**Tarefa proposta 1**
Liste todas as referências bíblicas citadas entre parênteses no texto sobre João Batista.

**Trecho selecionado**
------

21/06/2012
Natividade de Sao João Batista - Neste momento da história, em que nós temos necessidade de profetas, me parece que a figura do Batista pode nos ajudar a abrir caminhos novos para que haja mais justiça, igualdade, dignidade na nossa sociedade contemporânea.
A reflexão a seguir é de Raymond Gravel, sacerdote de Quebec, Canadá, publicada no sítio Culture et Foi, comentando as leituras do 12º Domingo do Tempo Comum (24 de junho de 2012). A tradução é de Susana Rocca.
Eis o texto.
Para nós quebequenses, o nosso santo é de uma importância tão grande
que, quando a sua festa cai em domingo, nós o celebramos. Isso é bem
raro! Mas o que ele tem de tão importante? A partir dos textos bíblicos
que nos são propostos, vou tentar apresentá-lo a vocês.
1. Da antiga à nova Aliança: Podemos verdadeiramente
dizer, hoje, que João Batista é o último profeta da antiga Aliança e o
primeiro da nova Aliança. Ele marca a transição entre os dois... Da
tradição e da religião judaicas, João Batista criticou abertamente a
religião do seu tempo: “E João percorria toda a região do rio Jordão, pregando um batismo de conversão para o perdão dos pecados” (Lc 3,3). E as multidões que lhe perguntavam o que ia fazer? "Ele respondia: 'Quem tiver duas túnicas, dê uma a quem não tem. E quem tiver comida, faça a mesma coisa’” (Lc 3,11). Aos arrecadadores de impostos que vinham para que ele os batizasse, ele lhes dizia: “Não maltratem ninguém; não façam acusações falsas, e fiquem contentes com o salário de vocês” (Lc 3,14).

------

**Dados registrados**
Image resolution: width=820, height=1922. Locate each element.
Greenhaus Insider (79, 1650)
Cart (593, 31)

------

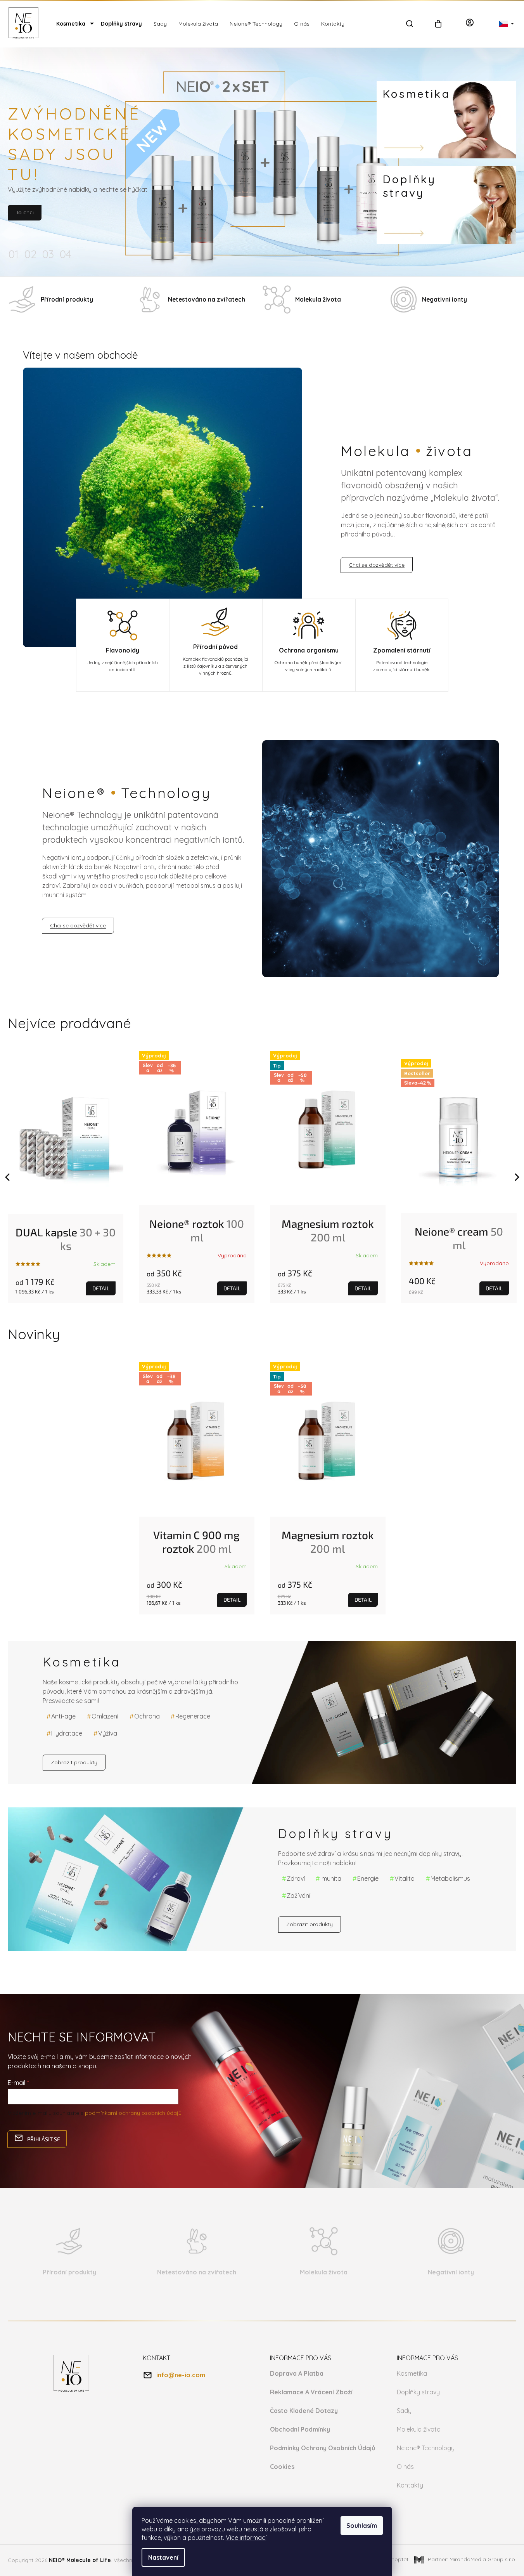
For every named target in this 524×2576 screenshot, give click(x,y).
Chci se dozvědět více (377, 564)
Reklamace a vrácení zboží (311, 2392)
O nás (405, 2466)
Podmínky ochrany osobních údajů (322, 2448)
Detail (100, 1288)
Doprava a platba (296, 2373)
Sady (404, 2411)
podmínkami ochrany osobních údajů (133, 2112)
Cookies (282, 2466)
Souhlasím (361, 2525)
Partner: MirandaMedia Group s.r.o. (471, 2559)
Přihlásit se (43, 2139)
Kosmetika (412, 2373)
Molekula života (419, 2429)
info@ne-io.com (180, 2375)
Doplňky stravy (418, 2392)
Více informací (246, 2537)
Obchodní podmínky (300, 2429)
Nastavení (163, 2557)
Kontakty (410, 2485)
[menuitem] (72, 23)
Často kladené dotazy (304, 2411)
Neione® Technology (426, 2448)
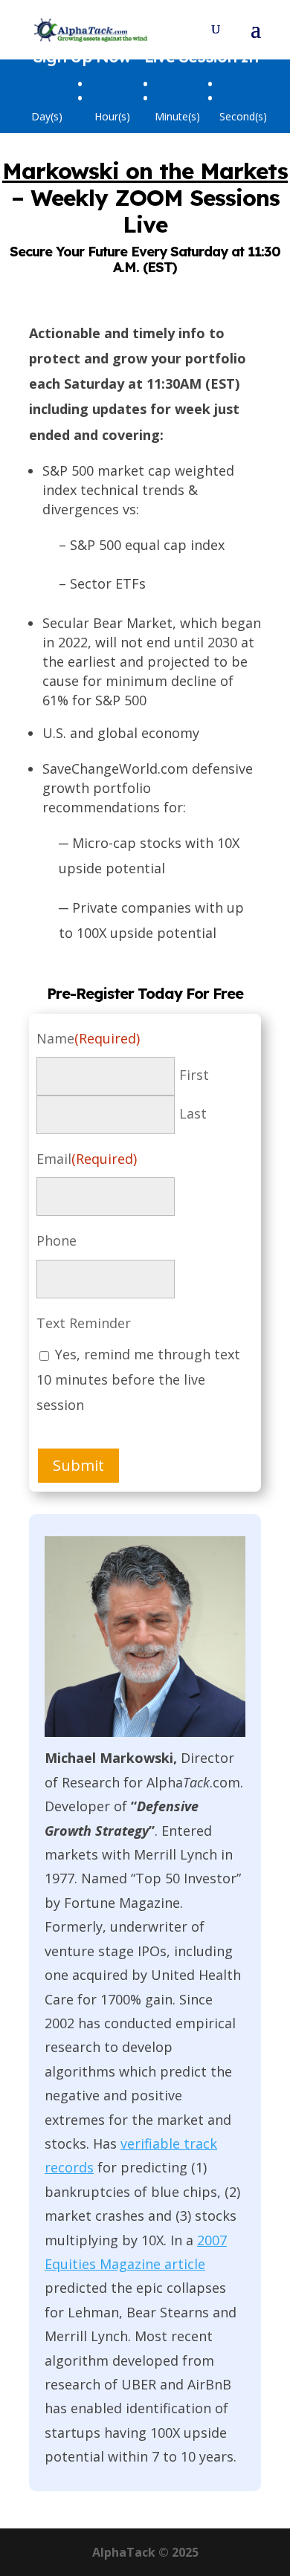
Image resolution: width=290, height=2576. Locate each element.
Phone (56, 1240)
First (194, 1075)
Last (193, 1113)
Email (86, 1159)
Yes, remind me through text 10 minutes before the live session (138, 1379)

------

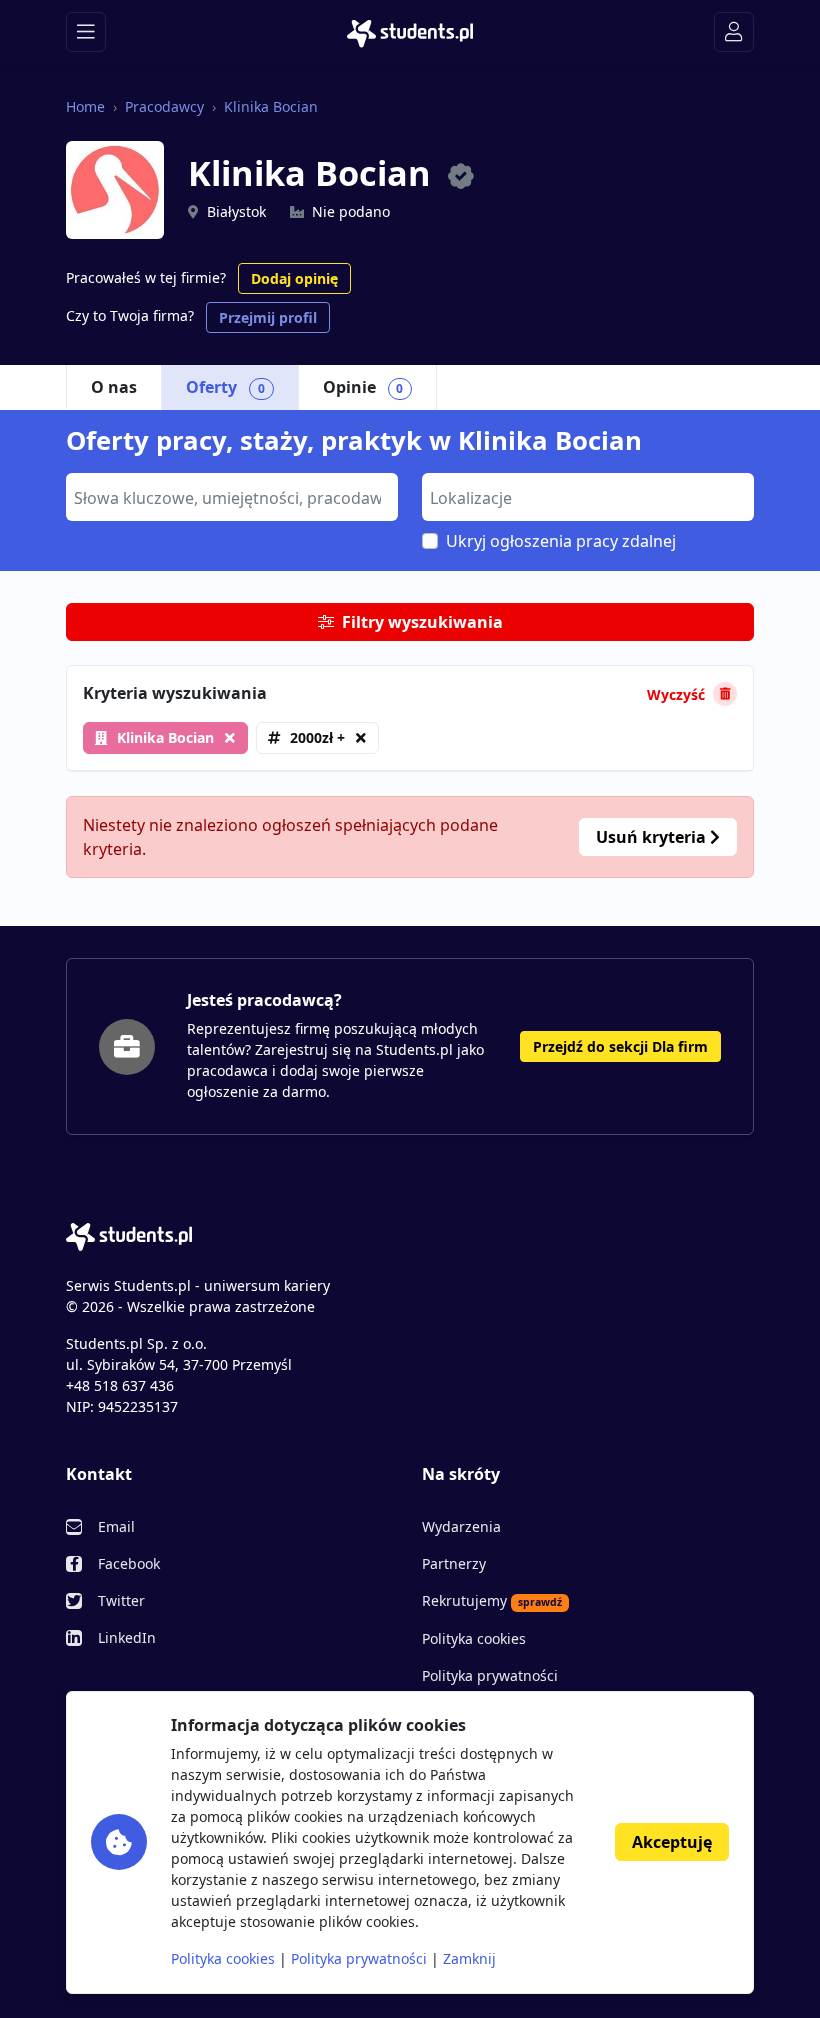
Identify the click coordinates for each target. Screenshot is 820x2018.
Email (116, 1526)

------

**Tarefa proposta 2**
Nos registros, comece na linha que contém "Image resolution: width=820, height=1922." e pare depois da linha que contém "Greenhaus Insider (79, 1650)". Reescreva essas linhas por inteiro, deslocando em 23 cada número das coordenadas das respostas.

**Resposta final 1**
As referências citadas são Lc 3,3, Lc 3,11 e Lc 3,14.

**Resposta final 2**
Image resolution: width=820, height=1922. Locate each element.
Greenhaus Insider (102, 1673)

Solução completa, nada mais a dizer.